MINORITY AMENDMENTS Harry Reid, the majority leader, frequently prevents Republicans from offering amendments because he fears they will lead to more opportunities to filibuster. Republicans say they mount filibusters because they are precluded from offering amendments. This situation would be resolved by allowing a fixed number of amendments from each side on a bill, followed by a fixed amount of debate on each one.
Changing these rules could be done by a simple majority of senators, but only on the first legislative day of the session, which is January 24th. Republicans have said that ramming through such a measure would reduce what little comity remains in the chamber, never mind that there is great public support for filibuster reform. Although negotiations are going on, it remains to be seen whether reform this reform effort will have any bi-partisan support.
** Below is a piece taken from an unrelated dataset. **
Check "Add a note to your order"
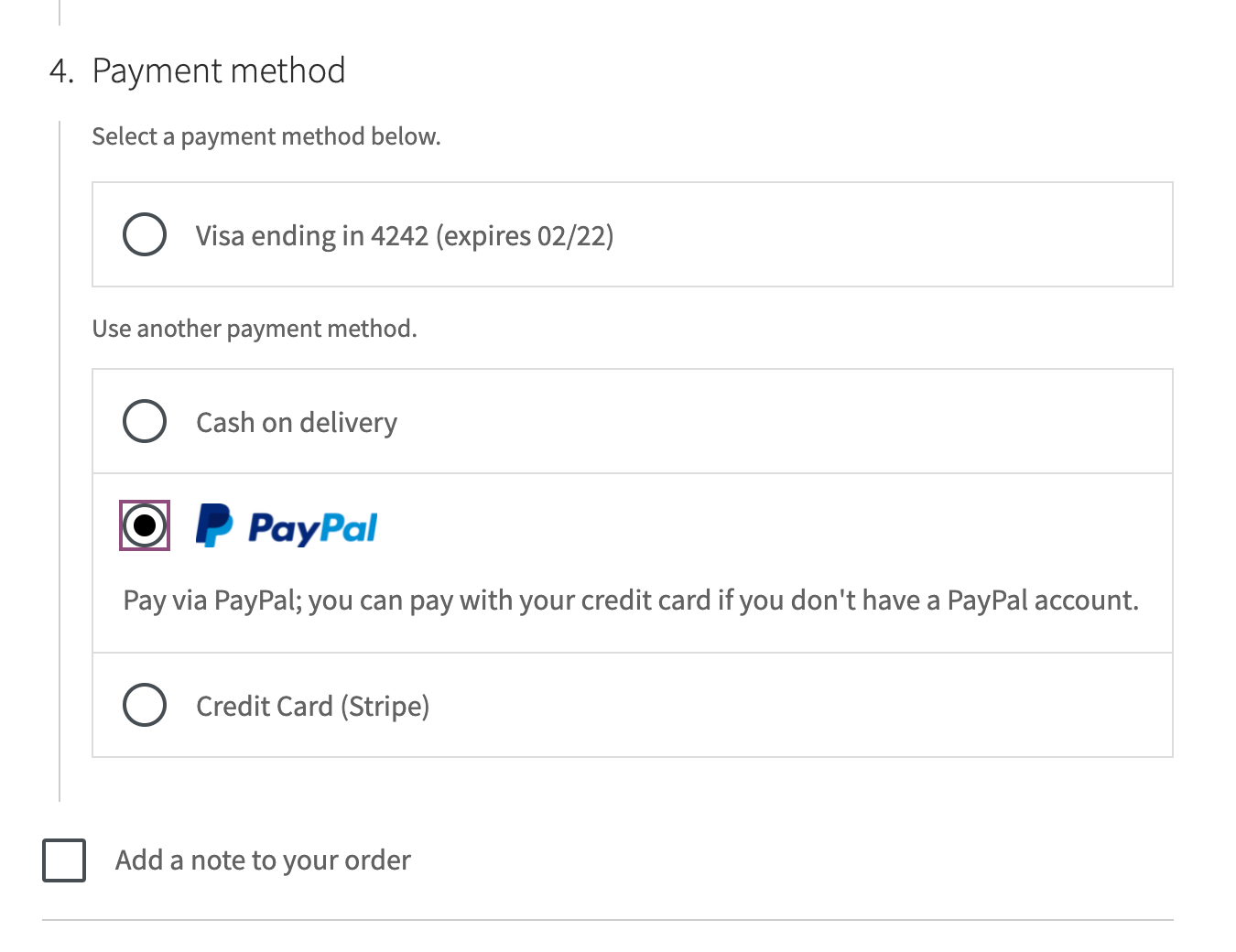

Should the Democrats go it alone on January 24? I believe it is time to end the abuse of an important legislative procedure. I’d like to know what you think, but it’s far more important to let your Senators know. Now is the time! Don’t know how to contact yours? Click here to find your Senators and how you can contact them by phone, email, or snail mail. Make “Mr. Smith” proud and give them a call.

- Milo


Richard said...

Milo: A reasonable and sensible response. However, I am reminded of Wayne Morse standing alone in the night in the Senate filibustering the War. And more recently the Senator from Maine (?). There needs to be room for a moral person to stand up in the Senate and speak without interruption--until he/she passes out. There needs to be some type of standard to state that the talk must be on the topic.

I am not comfortable with your suggestion of needing a minion. This requires a consensus of sorts. however, it may be allowed for an individual to talk and then have a group represented afterwards.
The important point is that the Senate should not allow the threat of a filibuster to occur and result in delaying or killing the bill. A filibuster must occur. and perhaps there should be a standard for it. that is--24 hours for one persopn and a week for ten.
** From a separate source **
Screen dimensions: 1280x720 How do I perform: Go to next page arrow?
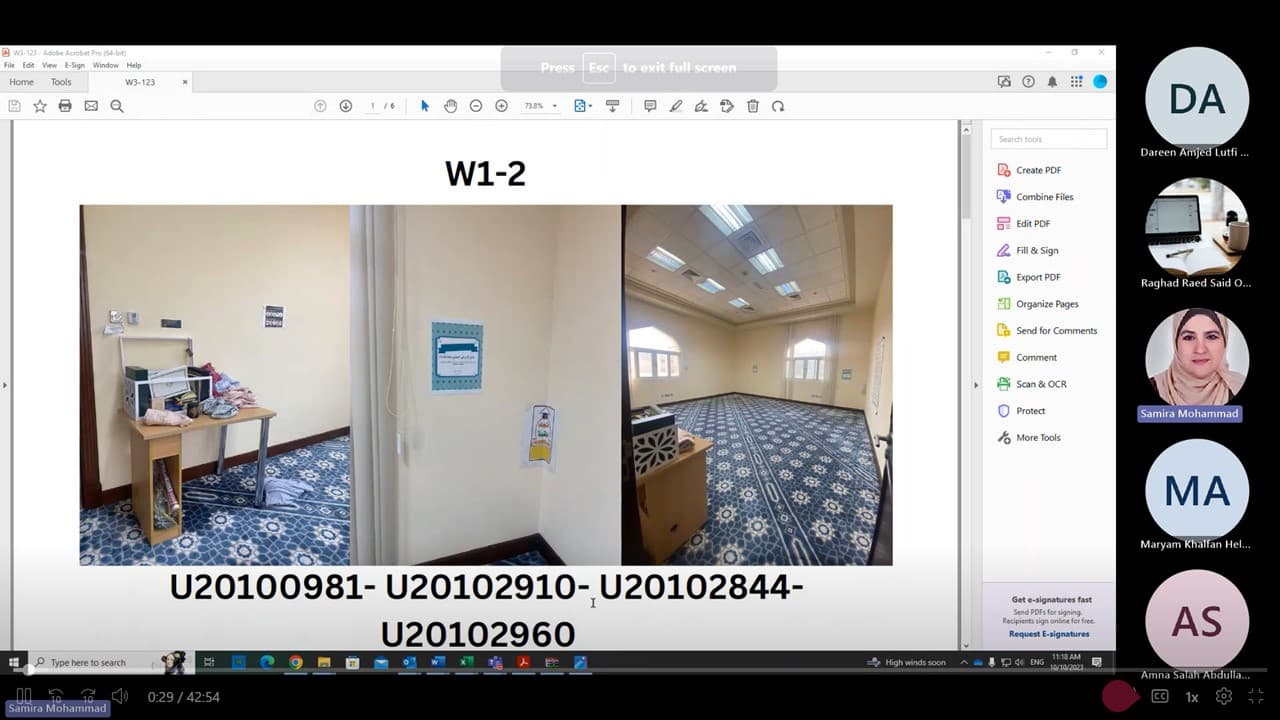(x=345, y=106)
The Senate is probably the only place in our government where one can speak his or her piece without interruption. this is important. Wellstone did not filibuster. but he used the Senate to orate and to provide guidance to the country.
I have listened to many of the 2 minute and 3 minute speeches in the senate. they are not worth the money we pay for them to be printed and distributed. they are polemical and make up recipes for constituent letters of support.

So please allow the expression of moral and political charisma to be sustained--over the lo0ng run--in Senatorial debates.

Milo Thornberry said...

Thanks, Richard, for the good observations. My apologies for not getting it posted sooner.

I like the image of Wayne Morse filibustering, and I certainly want that in any reform. What I want is to see the person concerned enough to stand and talk through the night or until, as you say "he/she passes out." I understood that to be provided for in the suggested reform.